Start of Block
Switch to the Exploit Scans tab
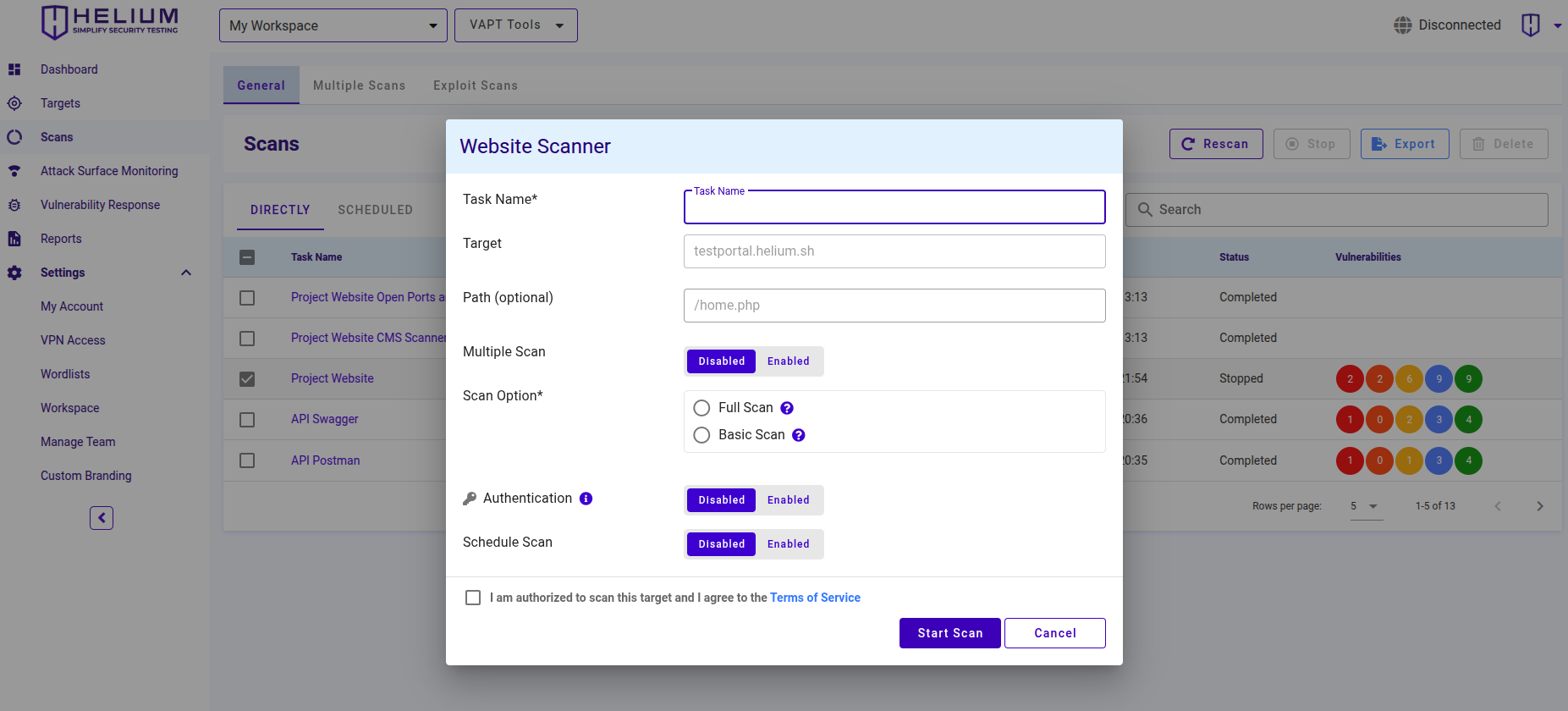The width and height of the screenshot is (1568, 711). (475, 85)
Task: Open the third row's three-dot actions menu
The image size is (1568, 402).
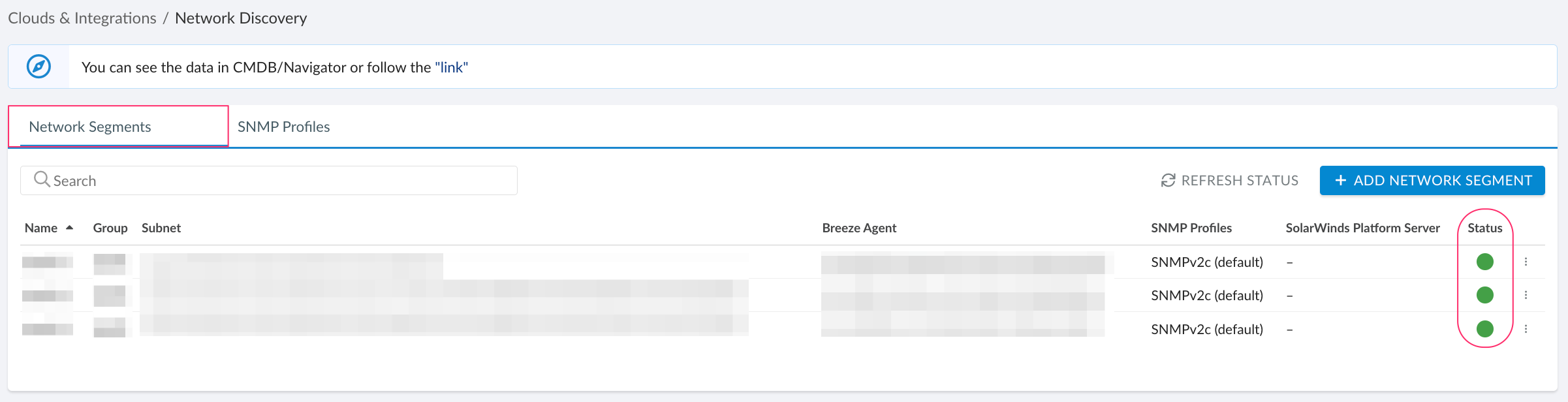Action: [1526, 329]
End of Block
Reproduce every line above exactly as written, omitting the images.

Switch to the Exploit Scans tab
The width and height of the screenshot is (1568, 711). (475, 85)
Task: Open the third row's three-dot actions menu
The image size is (1568, 402).
Action: [1526, 329]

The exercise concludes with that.